WORK TO DO: Put the stretch of lines from the line containing "Where should I click to: Go" through the line containing "Looking at the screenshot, I should pos(409,346).", both included, into a Markdown table with the columns Row and Line, skipping any blank lines. Leave the pictures out of the table.

──────

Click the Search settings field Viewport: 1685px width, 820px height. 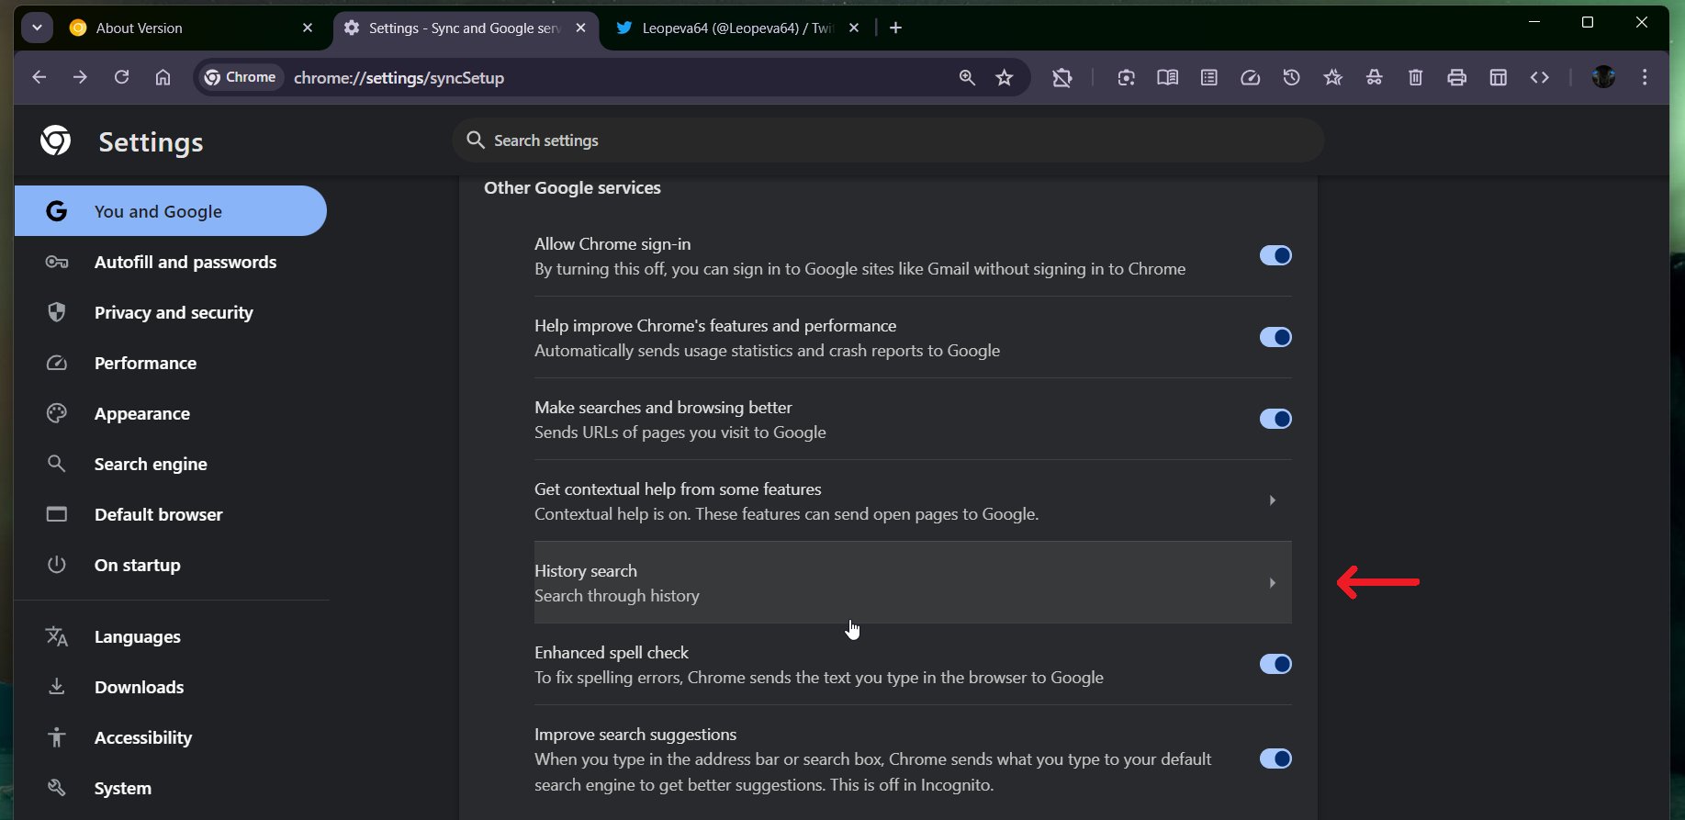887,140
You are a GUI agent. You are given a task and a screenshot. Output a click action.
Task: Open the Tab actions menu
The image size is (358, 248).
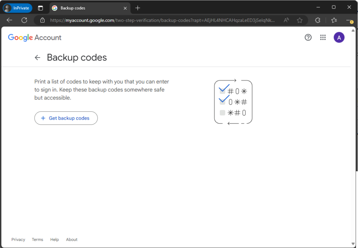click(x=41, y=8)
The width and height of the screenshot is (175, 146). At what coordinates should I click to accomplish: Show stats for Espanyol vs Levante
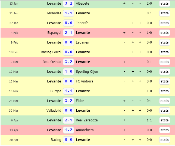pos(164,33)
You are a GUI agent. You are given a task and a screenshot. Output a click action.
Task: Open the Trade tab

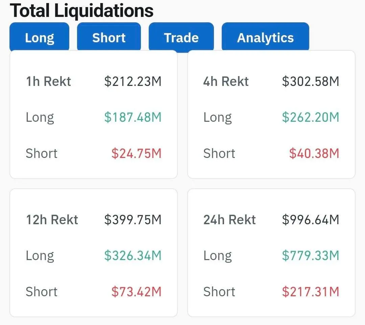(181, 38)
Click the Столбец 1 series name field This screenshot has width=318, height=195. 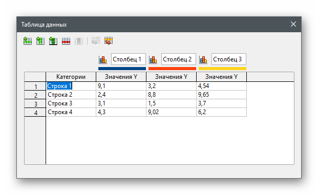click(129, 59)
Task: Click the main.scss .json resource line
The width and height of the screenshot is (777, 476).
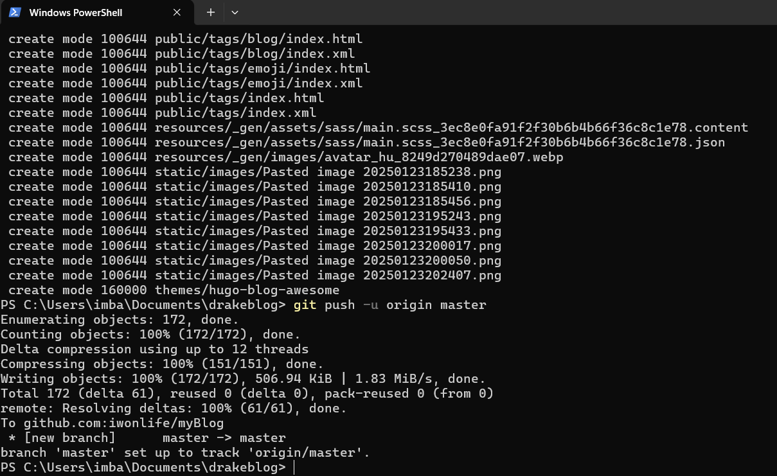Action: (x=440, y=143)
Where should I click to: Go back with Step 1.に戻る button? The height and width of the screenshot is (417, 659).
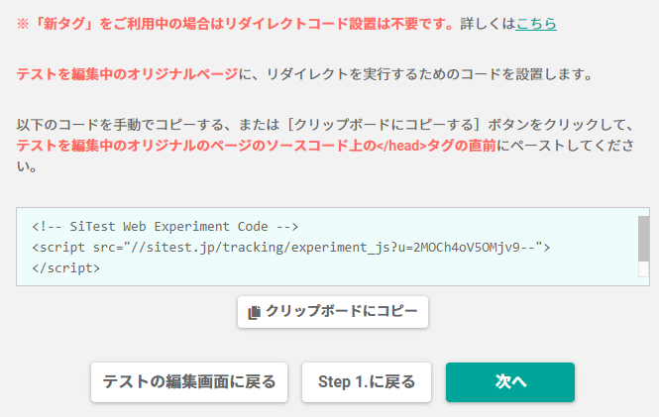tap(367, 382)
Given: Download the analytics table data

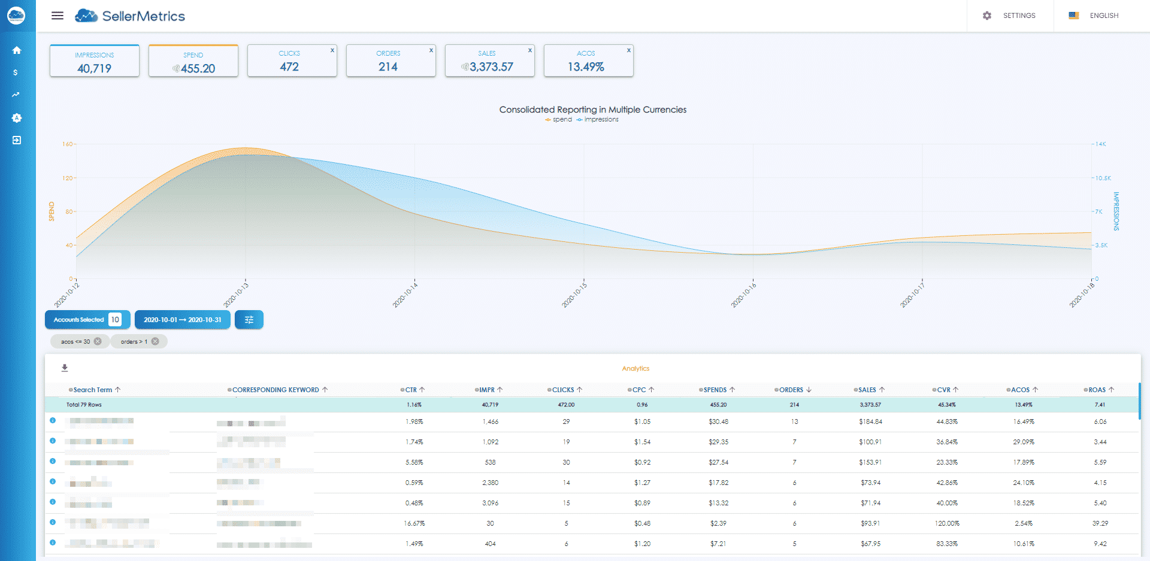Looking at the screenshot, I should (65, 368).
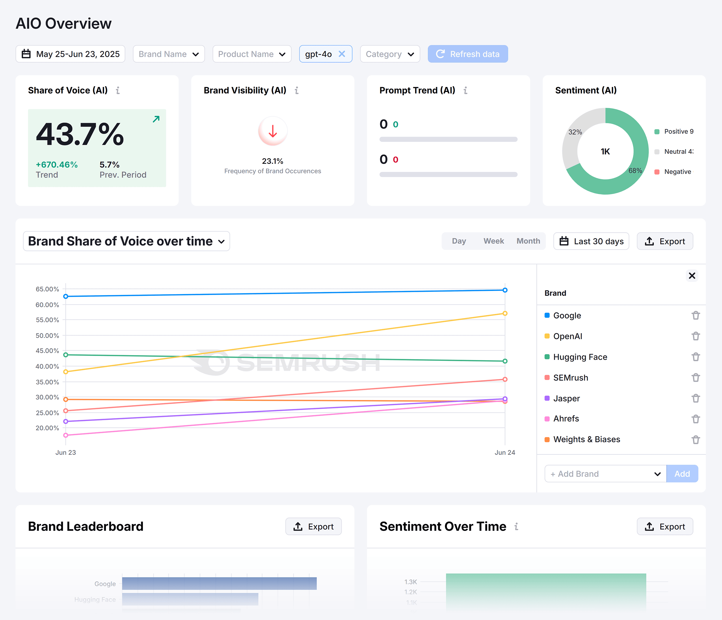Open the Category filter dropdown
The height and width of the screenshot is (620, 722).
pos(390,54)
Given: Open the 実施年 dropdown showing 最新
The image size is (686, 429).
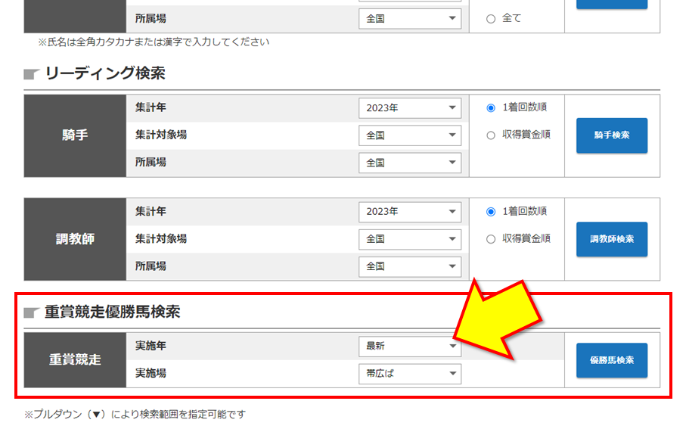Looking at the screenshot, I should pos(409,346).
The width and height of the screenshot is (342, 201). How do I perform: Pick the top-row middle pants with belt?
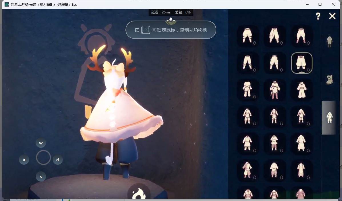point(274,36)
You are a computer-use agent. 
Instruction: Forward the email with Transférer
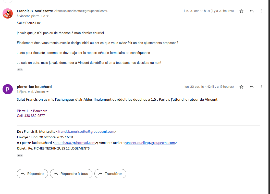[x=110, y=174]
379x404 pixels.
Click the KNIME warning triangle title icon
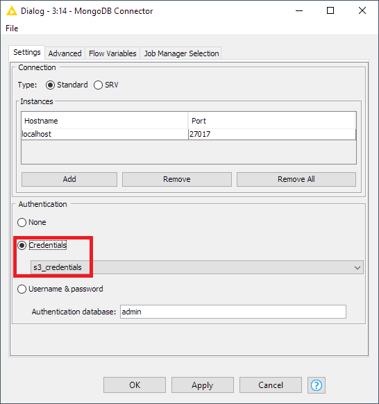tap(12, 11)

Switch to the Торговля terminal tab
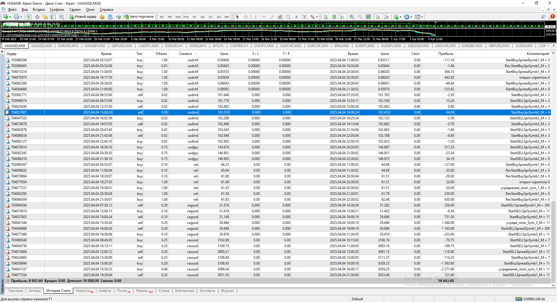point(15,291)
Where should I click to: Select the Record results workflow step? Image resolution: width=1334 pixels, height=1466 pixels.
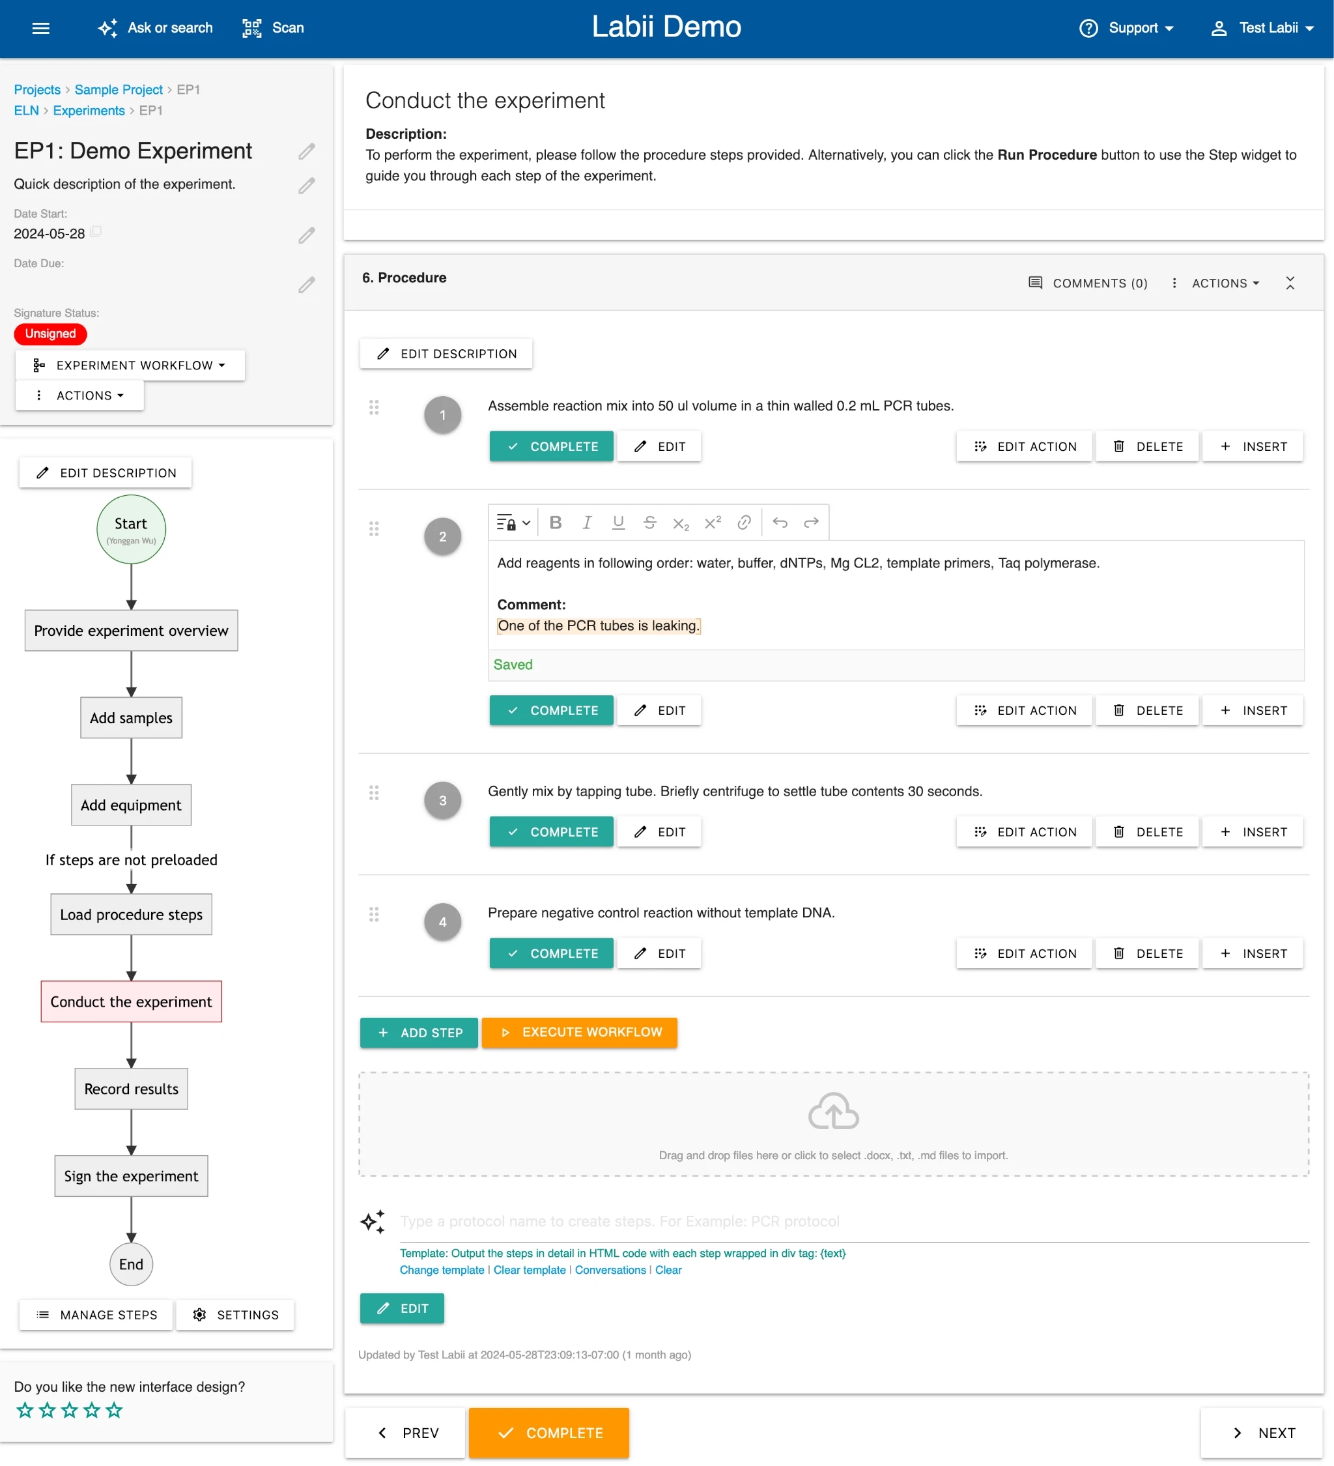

──────

EXPECTED ANSWER:
| Row | Line |
|---|---|
| 1 | Where should I click to: Go back with Step 1.に戻る button? The height and width of the screenshot is (417, 659). |
| 2 | tap(367, 382) |
| 3 | Given: Download the analytics table data |
| 4 | Looking at the screenshot, I should (65, 368). |
| 5 | Open the Category filter dropdown |
| 6 | The height and width of the screenshot is (620, 722). |
| 7 | pos(390,54) |
| 8 | Given: Open the 実施年 dropdown showing 最新 |
| 9 | The image size is (686, 429). |
| 10 | Looking at the screenshot, I should pos(409,346). |